Собственно, тот факт, что наиболее полно аксеновский замысел был воплощен именно Виктором Соколовым, отнюдь не случаен. Смиренный, мало раскрученный Соколов должен войти в историю как гениальнейший аккомпаниатор советского кино, потрясающий 'слухач' при корифеях, оставивший в качестве наследия лучшую в мире экранизацию Чехова (если под экранизацией понимать чуткое, без отсебятины, перенесение на экран духа и буквы) и, да простят меня почитатели Шепитько и Лозницы, лучшую киноверсию Василя Быкова. В сотрудничестве Соколова с Аксеновым первая скрипка опять была в руках сценариста. И сценарий 'Когда разводят мосты' подкупает уже названием, удивительно ёмко вместившим в себя время и место, почву и судьбу, Трифонова и Пастернака, утро жизни, утро года и час, когда утро встает над Невой, рассветную романтику юности (корабелы, капитаны, ветер дальных странствий) и прозу жизни с ее сухогрузами, тянущими в ночи по Неве нефть, металл и лес. Развод ленинградских мостов у Аксенова - это иллюзия развода возвышенного и низменного, поэзии и обыденности, праздника и будней, и - иллюзия возможности ухитриться как-нибудь остаться на солнечной, свободной от скучной рутины стороне на всю свою молодую жизнь.

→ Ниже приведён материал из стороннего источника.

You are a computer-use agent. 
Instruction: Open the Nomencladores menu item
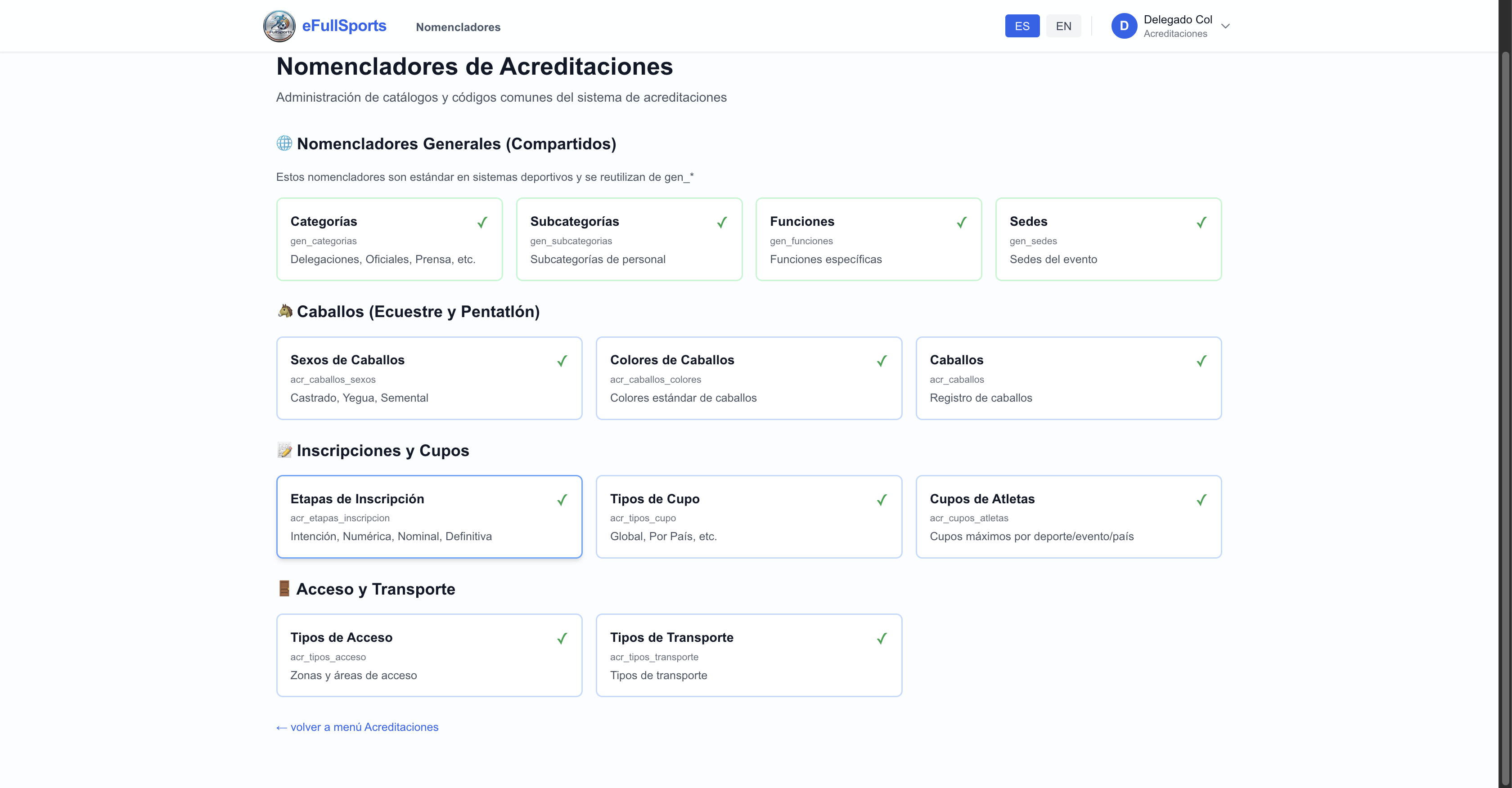coord(458,27)
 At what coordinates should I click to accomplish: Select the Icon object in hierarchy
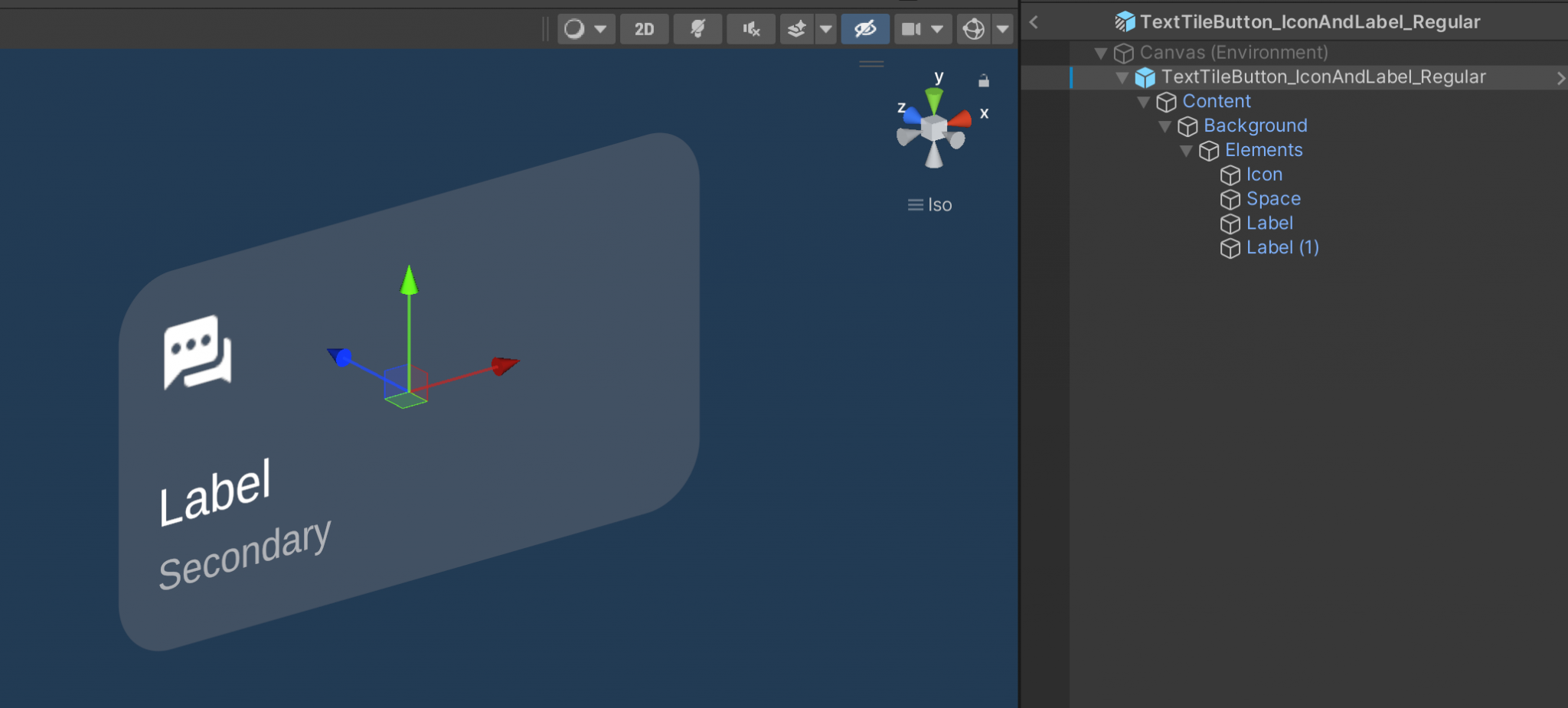(x=1264, y=175)
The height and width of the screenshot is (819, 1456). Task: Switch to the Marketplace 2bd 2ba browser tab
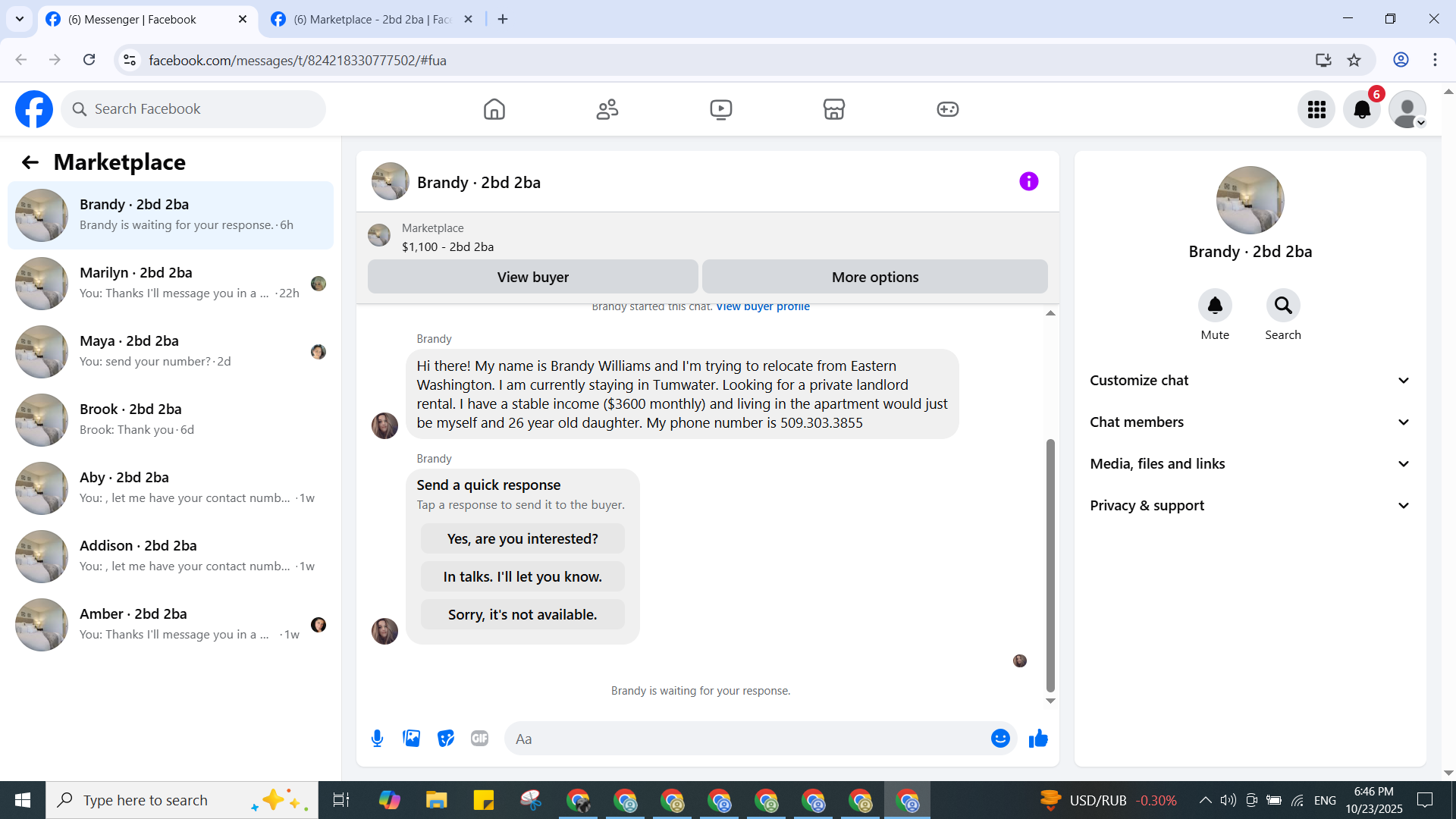pyautogui.click(x=372, y=20)

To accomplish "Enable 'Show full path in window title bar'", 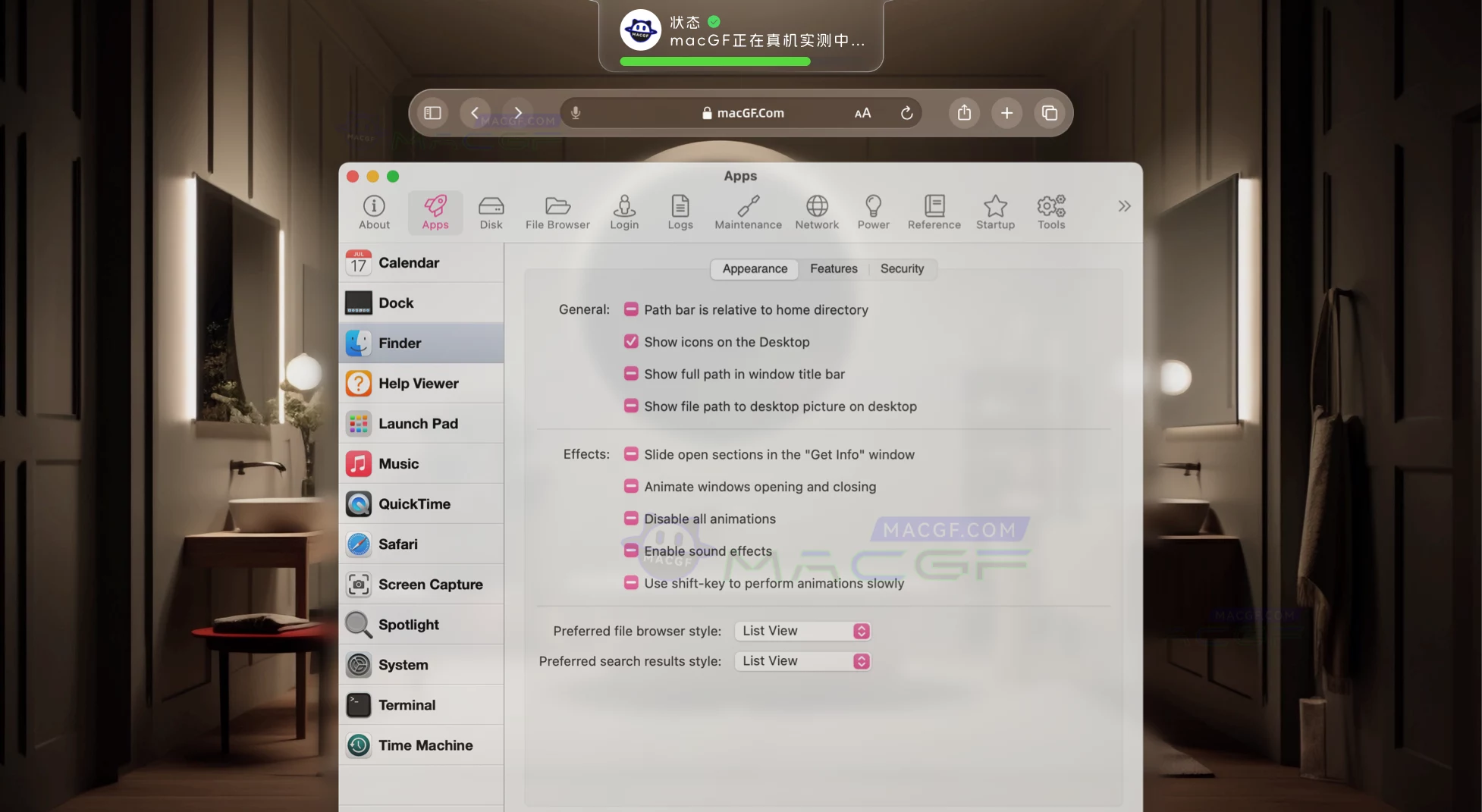I will (x=631, y=374).
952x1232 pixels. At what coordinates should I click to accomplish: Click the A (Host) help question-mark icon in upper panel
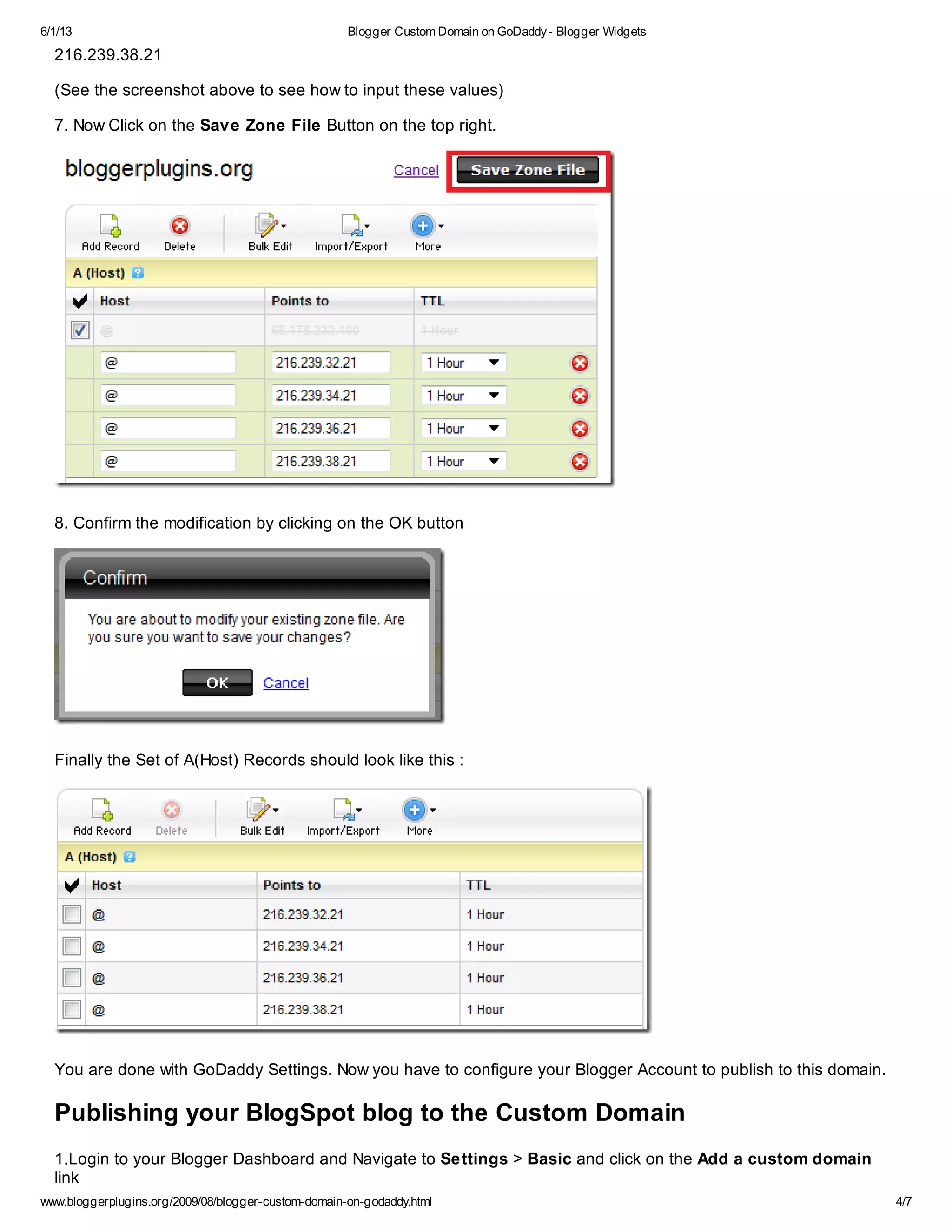pyautogui.click(x=138, y=273)

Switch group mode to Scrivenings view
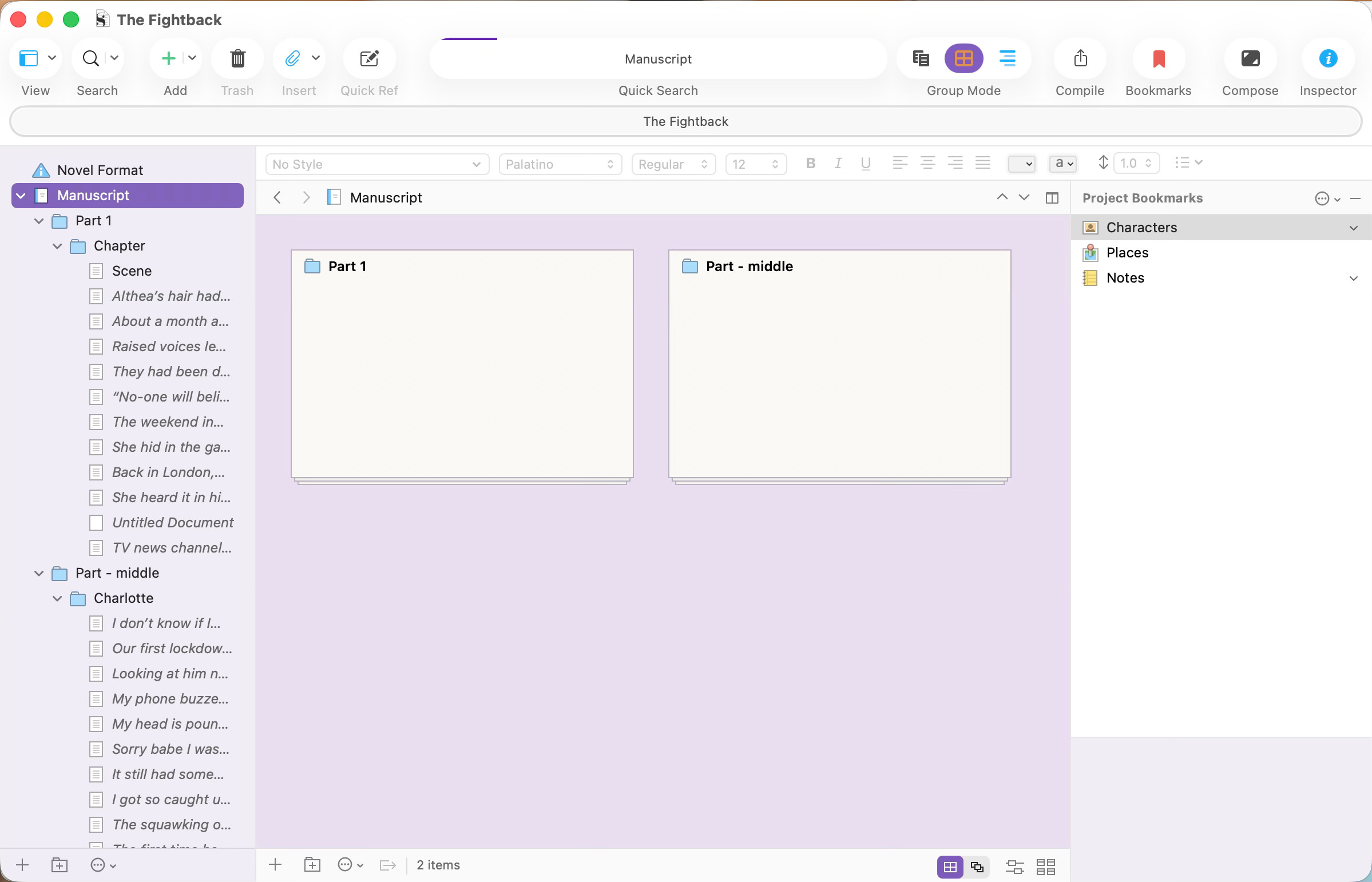point(921,58)
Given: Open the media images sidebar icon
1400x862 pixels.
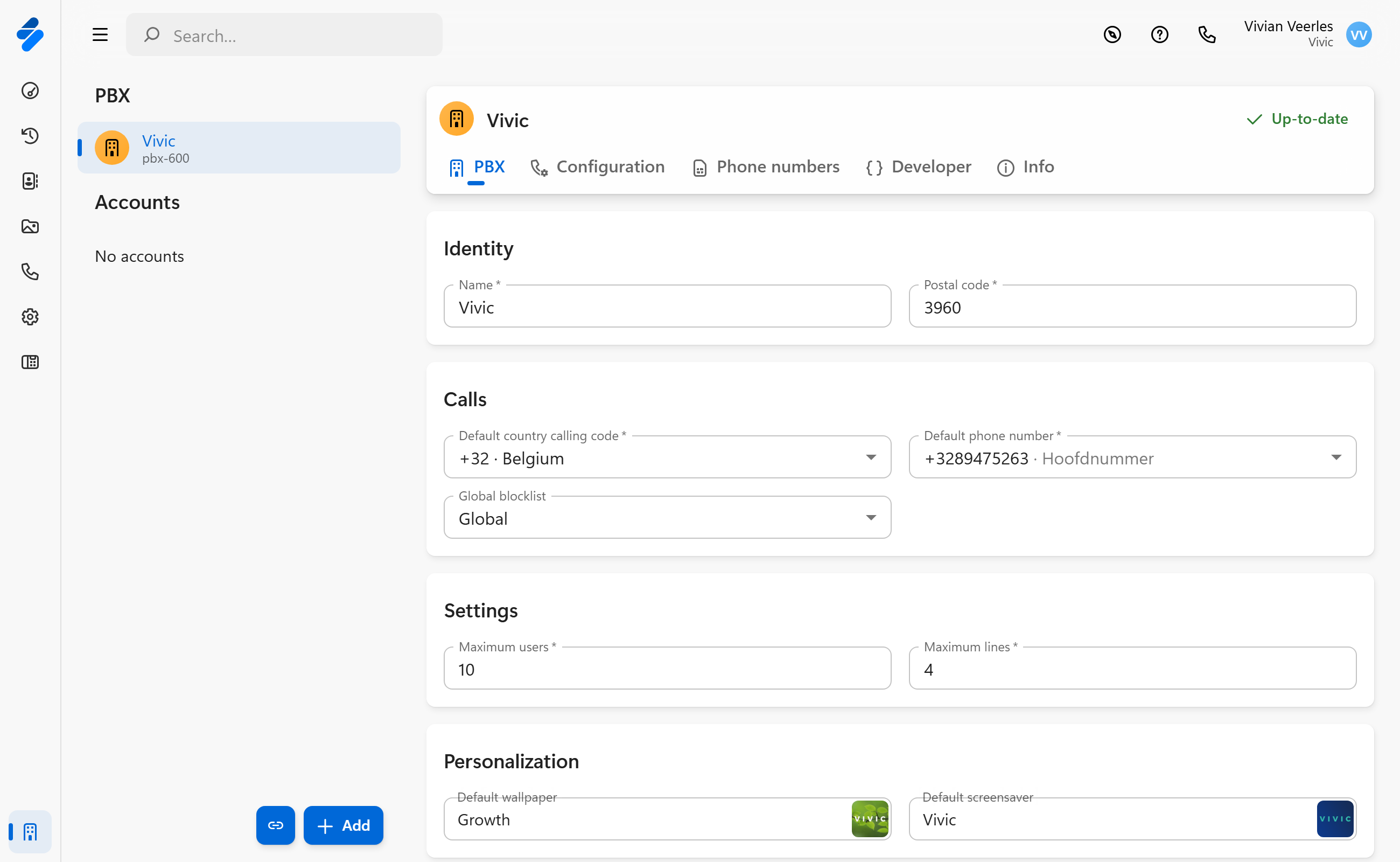Looking at the screenshot, I should click(30, 226).
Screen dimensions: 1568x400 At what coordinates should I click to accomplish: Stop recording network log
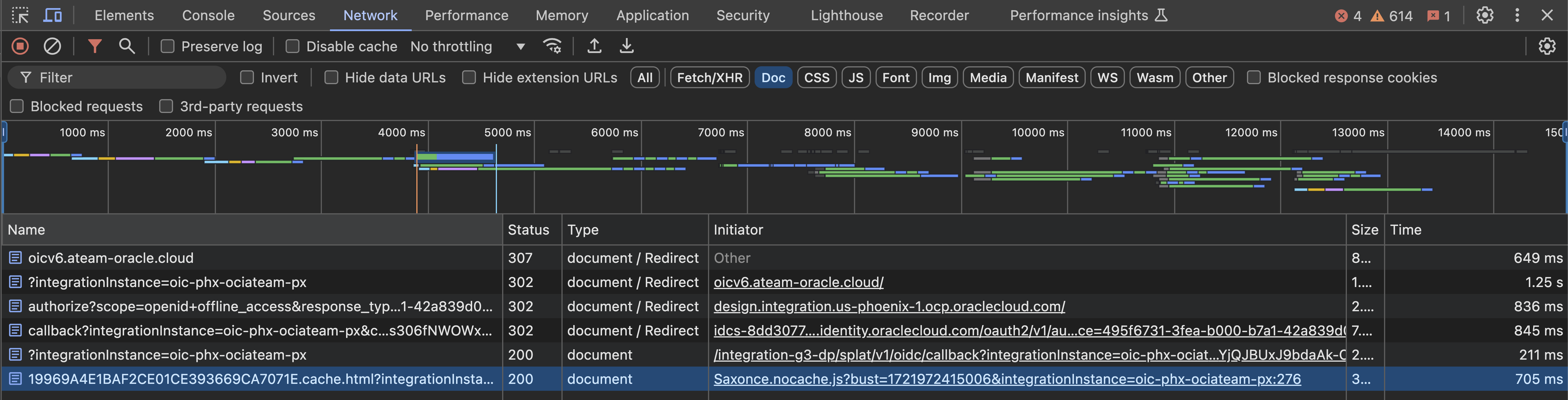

Сам автор, по крайней мере, именно этого требовал от пусть и обидевших поначалу, но потом таки вскормивших (если не откормивших) его страны и народа - в шестидесятых ещё с оттенком просительности, далее - всё более и более нахраписто. Валерка, его протагонист из 'Мостов', покуда только надеется и жаждет, причем жаждет не подвига, как пристало бы сыну фронтовика, и даже не личностной реализации, подсказываемой всей логикой эпохи 'смелых и больших' людей, а - вот ведь крамола! - банальных радостей земных: путешествий, статусной работы, бабс. Тут некое развитие, с вульгаризацией и профанацией, Кавалерова, главного героя 'Зависти' Олеши, оправдывающего собственную бездарность и лень нытьем в таком примерно роде: 'Я хотел бы родиться в маленьком французском городке, расти в мечтаниях, поставить себе какую-нибудь высокую цель и в прекрасный день уйти из городка и пешком прийти в столицу и там, фанатически работая, добиться цели. Но я не родился на Западе...' Разница лишь в том, что Аксенов, в отличие от Олеши, максиму 'В нашей стране дороги славы заграждены шлагбаумами' уже тогда, в шестьдесят втором, воспринимал с публицистической буквальностью, той, по мнению Фридриха Горенштейна, что и сгубила отечественную литературу.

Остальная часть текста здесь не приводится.